The Impact of AI Digital Music Creation on Music Education

One of the core considerations for me is the macro trend reality that younger generations expect to participate in the content they are fans of, rather than just passively consume it. We now live in an era of the content creator. Social media and other technology have enabled practices such as photography and video, which used to be difficult technological feats, to be easily accessible to most as long as you have a smartphone.

 

Music has been a bit slow to join that club, but with the coming AI music creation platforms in particular, creating music will be as easy as typing or saying a few prompt words into a program and having music generated instantly.
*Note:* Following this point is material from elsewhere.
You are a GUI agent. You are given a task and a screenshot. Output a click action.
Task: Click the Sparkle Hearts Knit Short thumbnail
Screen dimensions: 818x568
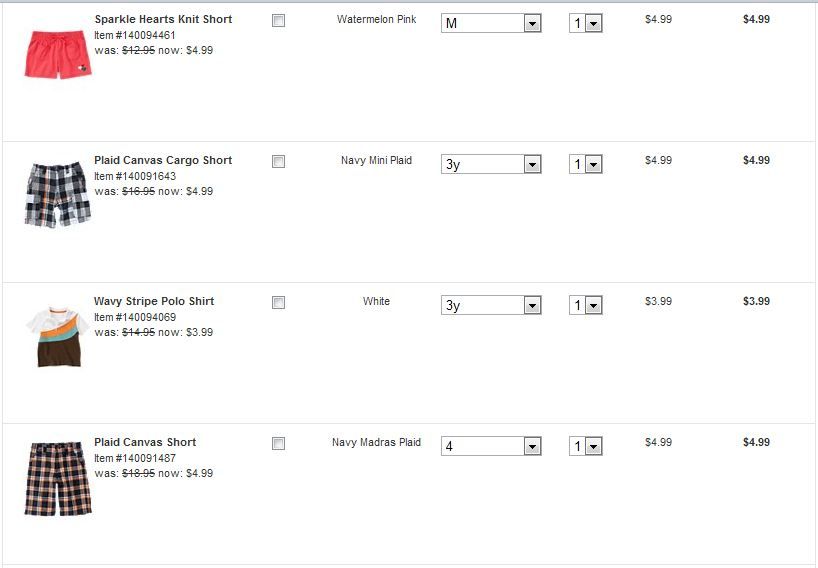[x=57, y=54]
Will that produce "good" music or is that even close to the historically understood definition of improvising, composing, or producing music? Hard to say, but the data shows AI music creation will be readily embraced as a legitimate creation practice by future generations.

 

Text-prompted music creation platforms will make music creation as ubiquitous as photos and videos are now made on smartphones. Music makers will create, recreate, remix, and share music as often and easily as they post photos on social media. I'm thinking of the quote by Frank Zappa (sometimes attributed to Keith Jarrett): "Writing about music is like dancing about architecture." These platforms convert text to music, in which case they make "composer" more of a "describer." Music education needs to prepare for this.

 

Interestingly, the NAFME rationale and justification for the core competencies is "to enable students to become successful musicians and successful 21st-century citizens." It's hard to argue with that. Along with the upcoming revolution in AI-generated music, here are some other considerations music educators will need to think through in attempting to empower students to become successful musicians and 21st-century citizens.

 

Fully virtual artists will live alongside human artists. I'm not just speaking about entirely AI-generated music; I'm speaking about entirely AI-generated artists. We have this now, and it will only grow. In this world, virtual artists will create virtual music, but with real fan bases. Along with that will come fully virtual music teachers. Again, the data says this will be embraced by future generations. Is music education prepared for that?

 

The amount of music currently being created digitally is massive. Around 125 thousand songs are created for upload to streaming platforms daily. With AI-generated music platforms, that number will increase exponentially. We could see daily numbers in the millions. The fragmentation and saturation of music distribution channels will be unimaginable, and this will inevitably have a profound impact on our students. Again, is music education prepared for that?

 

How will the NAFME standards hold up against this backdrop? It's not entirely clear, and different teachers in different teaching environments will have different answers and solutions. Perhaps, in a world of rapid change, the broad and flexible nature of the core ideas of creating, performing, and responding will be the very thing that allows them to continue to be helpful and relevant frameworks for future music teachers.

 

As mentioned before, there are no quick answers to all of this, but there are two enduring principles that I think are essential to keep in mind as we move into this future. As with all things, movement produces counter movement, and that's always held true with technology. Every technological innovation comes with both adoption and backlash, or counter movement. While we can expect future generations to embrace many of the changes coming, we can also expect to see some form of backlash and counter movement to those changes as well. The future will not be one-dimensional or one-sided, in other words.

 

The other principle is that challenges always present opportunities. Music education has had significant challenges for a long while now, and perhaps the coming disruptions to the fundamental notion of music making itself will present music education with a much-needed opportunity for innovation. If, on a very basic level, we have no alternative but to accept the fact of the coming transformations, we can also simultaneously accept and embrace the opportunities that will inevitably come with it.